Sur l'ile son ile, une vie simple et rustique l'attend. Il peut compter sur la compagnie de Balandran, qui s'occupe du troupeau et qui lui sert en quelque sorte de serviteur. Un type besogneux mais farouchement indépendant et solitaire. Puis, de temps à autre, la visite du passeur et du notaire. C'est tout. La vie sur cette ile est étrange. À certains moments, la pluie tombe souvent avec violence, à d'autres, un brouillard opaque l'envahit. Et que dire des durs hivers. Puis, il s'y passe d'étranges événements, par exemple, des coups de feu que l'on entend au loin. Des braconniers? Des rôdeurs furtifs… Rêve ou réalité? Parfois, Mégremut se perd dans la contemplation des eaux troubles du Rhône. « Quelquefois la vie mystérieuse de ces fonds montait à la surface, qui s'agitait, et une ondulation soulevait les eaux hautes qui la propageait jusqu'aux bords en bourrelets puissants. » (p. 45)

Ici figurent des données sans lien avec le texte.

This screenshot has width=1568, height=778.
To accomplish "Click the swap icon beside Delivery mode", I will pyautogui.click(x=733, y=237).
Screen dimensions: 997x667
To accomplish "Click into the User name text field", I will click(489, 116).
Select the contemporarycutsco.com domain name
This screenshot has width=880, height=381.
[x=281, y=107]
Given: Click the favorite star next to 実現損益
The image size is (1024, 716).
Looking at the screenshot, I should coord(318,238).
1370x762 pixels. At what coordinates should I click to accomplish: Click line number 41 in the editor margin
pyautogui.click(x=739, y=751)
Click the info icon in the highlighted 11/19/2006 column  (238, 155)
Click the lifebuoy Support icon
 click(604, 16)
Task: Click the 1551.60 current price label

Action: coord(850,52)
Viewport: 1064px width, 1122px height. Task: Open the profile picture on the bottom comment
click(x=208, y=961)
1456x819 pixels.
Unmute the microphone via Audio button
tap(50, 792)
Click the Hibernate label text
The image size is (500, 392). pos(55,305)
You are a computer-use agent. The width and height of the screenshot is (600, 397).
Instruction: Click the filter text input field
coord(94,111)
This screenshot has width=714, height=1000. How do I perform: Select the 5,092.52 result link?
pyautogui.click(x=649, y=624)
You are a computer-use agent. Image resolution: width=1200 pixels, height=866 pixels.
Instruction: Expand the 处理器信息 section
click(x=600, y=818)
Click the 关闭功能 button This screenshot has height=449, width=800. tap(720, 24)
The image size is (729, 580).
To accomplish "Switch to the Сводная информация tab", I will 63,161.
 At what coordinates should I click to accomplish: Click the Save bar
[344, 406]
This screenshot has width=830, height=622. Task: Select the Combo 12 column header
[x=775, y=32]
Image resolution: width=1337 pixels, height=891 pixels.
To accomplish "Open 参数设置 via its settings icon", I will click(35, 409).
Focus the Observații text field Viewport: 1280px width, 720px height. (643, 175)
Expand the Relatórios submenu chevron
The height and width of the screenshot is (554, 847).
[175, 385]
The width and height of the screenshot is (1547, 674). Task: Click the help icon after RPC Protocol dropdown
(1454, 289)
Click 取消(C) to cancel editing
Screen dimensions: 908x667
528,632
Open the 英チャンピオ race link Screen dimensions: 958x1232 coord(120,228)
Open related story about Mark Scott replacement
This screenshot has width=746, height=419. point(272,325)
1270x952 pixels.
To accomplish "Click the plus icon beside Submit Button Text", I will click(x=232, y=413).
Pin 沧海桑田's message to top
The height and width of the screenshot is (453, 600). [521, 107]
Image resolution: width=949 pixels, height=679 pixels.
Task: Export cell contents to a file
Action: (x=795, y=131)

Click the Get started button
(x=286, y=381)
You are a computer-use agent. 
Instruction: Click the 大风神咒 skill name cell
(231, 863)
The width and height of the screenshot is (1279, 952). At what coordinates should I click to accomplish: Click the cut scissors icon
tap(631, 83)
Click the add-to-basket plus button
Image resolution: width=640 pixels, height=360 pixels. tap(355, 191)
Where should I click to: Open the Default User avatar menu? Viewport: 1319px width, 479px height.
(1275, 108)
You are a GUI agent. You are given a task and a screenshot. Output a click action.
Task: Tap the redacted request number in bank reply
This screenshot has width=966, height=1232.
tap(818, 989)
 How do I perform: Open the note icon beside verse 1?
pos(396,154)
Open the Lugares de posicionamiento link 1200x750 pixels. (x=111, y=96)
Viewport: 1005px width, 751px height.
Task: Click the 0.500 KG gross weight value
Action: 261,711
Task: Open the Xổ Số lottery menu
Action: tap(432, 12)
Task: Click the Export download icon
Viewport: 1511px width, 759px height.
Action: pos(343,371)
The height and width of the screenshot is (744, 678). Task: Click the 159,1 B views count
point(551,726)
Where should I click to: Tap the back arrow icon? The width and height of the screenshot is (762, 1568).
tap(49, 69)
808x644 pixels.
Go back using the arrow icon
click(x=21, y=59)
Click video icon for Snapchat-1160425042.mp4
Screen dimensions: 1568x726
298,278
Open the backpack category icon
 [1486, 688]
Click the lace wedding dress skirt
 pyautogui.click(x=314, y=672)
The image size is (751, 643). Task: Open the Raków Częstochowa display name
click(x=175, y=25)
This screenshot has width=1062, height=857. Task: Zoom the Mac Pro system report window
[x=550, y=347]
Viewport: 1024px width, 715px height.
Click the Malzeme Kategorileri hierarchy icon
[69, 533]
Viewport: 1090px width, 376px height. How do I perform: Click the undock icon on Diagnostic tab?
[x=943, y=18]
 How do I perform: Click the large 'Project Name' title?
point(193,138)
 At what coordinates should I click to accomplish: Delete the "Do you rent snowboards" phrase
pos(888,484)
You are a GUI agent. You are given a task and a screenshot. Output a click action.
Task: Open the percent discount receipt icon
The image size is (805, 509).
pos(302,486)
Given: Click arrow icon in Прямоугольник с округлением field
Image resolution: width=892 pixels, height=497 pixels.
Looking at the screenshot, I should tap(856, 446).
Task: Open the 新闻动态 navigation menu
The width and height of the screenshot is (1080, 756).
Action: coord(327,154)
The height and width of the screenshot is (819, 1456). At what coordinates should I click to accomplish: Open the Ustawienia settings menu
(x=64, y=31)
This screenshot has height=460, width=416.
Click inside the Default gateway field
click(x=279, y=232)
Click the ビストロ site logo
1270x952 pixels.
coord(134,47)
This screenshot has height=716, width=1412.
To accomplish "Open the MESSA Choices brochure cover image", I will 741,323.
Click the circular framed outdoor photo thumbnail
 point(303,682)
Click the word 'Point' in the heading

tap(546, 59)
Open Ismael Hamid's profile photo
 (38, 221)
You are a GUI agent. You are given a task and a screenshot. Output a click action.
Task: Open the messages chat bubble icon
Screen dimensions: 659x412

Cette nature, toujours présente dans l'oeuvre de Bosco, prend ici des airs de chaos organique, sauvage et violent. de dangereux? Par exemple, un jour, Mégremut est témoin de la chute d'un mulet, qui glisse et se fait emporter par le courant vers le large du fleuve où il disparait dans un tourbillon. « C'est alors que j'eus vraiment peur. Et d'une peur mystérieuse. Hors de la crainte du danger, cette peur, qui m'envahissait, comme un corps glissé dans mon corps, portait le froid. » (p. 45). Ce paysage marécageux fait changement des plateaux arides, des jolis jardins bien entretenus, des villages pittoresques, de la civilisation. Au moins, la description est toujours aussi évocatrice, sublime. Plus on avance dans la lecture du roman, plus les délires de Mégremut se confondent, deviennent surréels. « Les arbres fantomalement formaient comme une forêt sous-marine, où les ondes, douces et longues, de cette clarté, glissaient entre les branches, telles des nappes d'eau faiblement colorées par de fugitives phosphorescences. » (p. 125)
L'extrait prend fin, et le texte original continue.